» **Directions for this task**
The lines to repeat are those below from the one containing "Task: Click the Cost of raw materials input" down to the one containing "Given: Select the 开具发票 step circle", both included; reproduce them exactly and nothing else.

[Opening Stored data section]

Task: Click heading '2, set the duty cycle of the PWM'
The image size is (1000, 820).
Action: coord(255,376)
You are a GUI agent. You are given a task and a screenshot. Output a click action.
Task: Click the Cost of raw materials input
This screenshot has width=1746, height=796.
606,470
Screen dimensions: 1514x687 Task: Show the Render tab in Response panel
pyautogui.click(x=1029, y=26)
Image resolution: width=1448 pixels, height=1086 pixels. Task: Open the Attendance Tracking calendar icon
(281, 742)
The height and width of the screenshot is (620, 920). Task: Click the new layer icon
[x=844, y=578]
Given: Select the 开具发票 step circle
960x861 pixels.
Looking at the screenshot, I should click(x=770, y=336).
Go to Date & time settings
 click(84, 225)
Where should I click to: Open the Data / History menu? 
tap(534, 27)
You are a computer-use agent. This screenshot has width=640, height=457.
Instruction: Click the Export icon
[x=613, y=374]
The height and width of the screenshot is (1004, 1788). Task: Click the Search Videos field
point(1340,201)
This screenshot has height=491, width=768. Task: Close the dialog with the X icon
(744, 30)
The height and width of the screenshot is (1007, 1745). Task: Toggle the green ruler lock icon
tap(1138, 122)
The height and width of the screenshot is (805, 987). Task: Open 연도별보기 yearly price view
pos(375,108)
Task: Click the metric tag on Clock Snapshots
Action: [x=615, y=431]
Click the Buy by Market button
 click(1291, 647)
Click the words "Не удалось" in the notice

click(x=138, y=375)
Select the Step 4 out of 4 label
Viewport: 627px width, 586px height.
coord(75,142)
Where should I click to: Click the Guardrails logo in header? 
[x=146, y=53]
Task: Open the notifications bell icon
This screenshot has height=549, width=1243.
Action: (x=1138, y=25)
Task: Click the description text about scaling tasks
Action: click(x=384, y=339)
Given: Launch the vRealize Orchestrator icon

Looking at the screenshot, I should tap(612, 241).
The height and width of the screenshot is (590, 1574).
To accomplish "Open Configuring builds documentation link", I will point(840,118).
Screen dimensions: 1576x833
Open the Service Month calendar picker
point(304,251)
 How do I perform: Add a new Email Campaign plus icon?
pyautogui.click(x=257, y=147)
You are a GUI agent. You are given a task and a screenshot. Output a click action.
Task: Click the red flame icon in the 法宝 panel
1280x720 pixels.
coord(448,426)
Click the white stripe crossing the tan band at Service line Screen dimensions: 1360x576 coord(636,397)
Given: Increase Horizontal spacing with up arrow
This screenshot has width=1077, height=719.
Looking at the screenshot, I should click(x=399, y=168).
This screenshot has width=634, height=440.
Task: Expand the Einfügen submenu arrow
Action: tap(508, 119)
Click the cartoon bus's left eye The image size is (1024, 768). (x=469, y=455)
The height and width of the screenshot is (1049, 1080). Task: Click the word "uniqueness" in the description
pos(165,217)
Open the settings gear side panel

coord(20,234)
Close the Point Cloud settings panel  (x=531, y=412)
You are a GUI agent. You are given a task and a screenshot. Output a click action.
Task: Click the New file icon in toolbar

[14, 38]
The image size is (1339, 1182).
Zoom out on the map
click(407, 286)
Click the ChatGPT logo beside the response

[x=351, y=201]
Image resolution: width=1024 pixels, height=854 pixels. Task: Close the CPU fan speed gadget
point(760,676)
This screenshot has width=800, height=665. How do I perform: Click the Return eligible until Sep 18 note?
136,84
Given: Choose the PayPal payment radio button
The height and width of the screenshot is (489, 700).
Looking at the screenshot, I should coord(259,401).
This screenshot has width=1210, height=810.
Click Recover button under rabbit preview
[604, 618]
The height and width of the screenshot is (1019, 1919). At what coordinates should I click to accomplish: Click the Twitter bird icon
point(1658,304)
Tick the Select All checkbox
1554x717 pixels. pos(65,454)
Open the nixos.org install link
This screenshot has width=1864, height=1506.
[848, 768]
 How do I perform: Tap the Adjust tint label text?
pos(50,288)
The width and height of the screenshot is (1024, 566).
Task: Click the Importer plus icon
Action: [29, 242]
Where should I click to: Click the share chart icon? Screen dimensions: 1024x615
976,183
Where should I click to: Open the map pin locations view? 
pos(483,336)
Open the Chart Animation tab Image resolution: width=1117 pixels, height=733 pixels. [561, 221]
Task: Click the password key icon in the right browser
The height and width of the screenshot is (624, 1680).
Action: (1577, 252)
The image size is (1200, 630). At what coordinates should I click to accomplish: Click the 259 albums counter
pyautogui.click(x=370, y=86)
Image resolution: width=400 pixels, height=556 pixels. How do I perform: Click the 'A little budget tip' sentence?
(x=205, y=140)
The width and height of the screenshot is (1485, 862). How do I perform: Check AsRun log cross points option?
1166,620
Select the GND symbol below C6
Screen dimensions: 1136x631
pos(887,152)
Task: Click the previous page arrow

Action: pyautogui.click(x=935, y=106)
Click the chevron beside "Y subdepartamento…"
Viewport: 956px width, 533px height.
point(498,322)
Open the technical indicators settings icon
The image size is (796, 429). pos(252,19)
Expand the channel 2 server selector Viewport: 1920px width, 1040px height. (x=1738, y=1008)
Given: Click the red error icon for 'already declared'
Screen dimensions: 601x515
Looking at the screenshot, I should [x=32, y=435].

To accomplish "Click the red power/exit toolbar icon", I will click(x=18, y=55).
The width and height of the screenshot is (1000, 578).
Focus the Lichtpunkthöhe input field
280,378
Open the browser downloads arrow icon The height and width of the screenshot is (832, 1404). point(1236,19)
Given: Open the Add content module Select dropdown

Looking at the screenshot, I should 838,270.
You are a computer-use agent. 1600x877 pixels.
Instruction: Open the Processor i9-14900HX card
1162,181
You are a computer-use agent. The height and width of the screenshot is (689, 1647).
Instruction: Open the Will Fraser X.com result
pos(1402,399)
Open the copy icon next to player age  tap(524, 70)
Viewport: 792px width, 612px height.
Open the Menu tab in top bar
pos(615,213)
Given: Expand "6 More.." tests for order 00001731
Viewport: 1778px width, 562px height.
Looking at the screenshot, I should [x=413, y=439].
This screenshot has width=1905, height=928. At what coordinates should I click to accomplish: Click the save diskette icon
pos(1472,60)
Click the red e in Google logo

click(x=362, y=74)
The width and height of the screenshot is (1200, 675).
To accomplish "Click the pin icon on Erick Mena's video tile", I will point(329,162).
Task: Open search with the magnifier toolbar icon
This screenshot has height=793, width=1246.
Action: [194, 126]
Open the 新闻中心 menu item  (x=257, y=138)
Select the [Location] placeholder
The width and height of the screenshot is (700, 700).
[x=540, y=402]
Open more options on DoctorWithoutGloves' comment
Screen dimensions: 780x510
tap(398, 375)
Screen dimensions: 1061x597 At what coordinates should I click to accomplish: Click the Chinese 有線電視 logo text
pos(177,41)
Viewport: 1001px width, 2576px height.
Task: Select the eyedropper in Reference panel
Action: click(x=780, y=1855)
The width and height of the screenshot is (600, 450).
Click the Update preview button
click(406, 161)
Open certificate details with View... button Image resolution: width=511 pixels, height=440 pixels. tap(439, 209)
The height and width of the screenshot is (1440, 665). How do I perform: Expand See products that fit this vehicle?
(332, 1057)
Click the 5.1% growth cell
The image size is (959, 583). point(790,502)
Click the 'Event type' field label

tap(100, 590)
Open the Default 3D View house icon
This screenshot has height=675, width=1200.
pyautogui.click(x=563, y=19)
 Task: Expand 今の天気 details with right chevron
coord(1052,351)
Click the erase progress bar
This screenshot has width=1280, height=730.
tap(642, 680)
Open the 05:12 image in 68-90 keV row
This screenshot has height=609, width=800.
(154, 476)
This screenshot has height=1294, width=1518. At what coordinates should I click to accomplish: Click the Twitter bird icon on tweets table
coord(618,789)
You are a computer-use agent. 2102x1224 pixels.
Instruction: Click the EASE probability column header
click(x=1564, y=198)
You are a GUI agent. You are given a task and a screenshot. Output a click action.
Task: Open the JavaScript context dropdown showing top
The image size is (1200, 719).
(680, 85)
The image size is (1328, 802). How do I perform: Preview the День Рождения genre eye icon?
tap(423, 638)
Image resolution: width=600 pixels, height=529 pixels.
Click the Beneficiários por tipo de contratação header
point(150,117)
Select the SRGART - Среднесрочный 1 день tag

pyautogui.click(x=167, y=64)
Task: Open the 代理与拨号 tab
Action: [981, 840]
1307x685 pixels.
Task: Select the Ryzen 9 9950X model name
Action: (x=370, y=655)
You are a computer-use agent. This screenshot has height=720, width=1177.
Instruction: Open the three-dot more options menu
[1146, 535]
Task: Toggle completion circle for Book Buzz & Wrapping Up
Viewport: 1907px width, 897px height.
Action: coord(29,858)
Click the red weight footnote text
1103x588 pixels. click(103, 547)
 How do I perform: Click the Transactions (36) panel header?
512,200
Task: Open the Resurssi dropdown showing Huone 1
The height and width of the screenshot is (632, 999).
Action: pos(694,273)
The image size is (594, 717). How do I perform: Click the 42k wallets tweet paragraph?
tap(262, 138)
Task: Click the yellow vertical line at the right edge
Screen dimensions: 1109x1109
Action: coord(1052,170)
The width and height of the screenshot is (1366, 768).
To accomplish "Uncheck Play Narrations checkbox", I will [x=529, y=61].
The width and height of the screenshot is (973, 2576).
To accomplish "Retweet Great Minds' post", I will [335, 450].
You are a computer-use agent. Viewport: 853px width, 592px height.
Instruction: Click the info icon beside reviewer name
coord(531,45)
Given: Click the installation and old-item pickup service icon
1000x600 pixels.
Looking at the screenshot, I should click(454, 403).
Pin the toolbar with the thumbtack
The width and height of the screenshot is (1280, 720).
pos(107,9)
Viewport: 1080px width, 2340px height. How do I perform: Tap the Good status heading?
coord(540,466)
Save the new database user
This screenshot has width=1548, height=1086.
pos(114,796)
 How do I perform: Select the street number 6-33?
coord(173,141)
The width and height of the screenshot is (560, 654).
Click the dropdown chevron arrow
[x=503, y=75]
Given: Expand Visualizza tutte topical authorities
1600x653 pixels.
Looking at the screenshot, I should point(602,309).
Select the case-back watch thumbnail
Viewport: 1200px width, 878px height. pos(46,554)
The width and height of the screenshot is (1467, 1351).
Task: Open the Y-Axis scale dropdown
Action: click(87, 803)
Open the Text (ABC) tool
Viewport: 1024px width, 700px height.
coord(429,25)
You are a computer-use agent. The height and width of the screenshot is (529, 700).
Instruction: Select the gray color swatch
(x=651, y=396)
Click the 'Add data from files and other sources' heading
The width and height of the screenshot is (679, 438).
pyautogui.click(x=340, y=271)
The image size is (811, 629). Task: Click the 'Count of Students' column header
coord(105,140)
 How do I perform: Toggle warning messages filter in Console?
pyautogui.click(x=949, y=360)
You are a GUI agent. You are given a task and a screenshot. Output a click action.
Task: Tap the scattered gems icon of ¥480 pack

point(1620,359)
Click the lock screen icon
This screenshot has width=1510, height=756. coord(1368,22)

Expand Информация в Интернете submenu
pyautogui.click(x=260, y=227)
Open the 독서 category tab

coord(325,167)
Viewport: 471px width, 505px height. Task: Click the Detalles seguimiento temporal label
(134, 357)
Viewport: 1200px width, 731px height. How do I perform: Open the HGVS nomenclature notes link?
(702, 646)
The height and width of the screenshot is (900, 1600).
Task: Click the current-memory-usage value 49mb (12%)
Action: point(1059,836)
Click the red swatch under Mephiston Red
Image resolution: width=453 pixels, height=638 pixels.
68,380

[Closing Stored data section]

» **Response**
Task: Click the Cost of raw materials input
This screenshot has width=1746, height=796.
606,470
Screen dimensions: 1514x687 Task: Show the Render tab in Response panel
pyautogui.click(x=1029, y=26)
Image resolution: width=1448 pixels, height=1086 pixels. Task: Open the Attendance Tracking calendar icon
(281, 742)
The height and width of the screenshot is (620, 920). Task: Click the new layer icon
[x=844, y=578]
Given: Select the 开具发票 step circle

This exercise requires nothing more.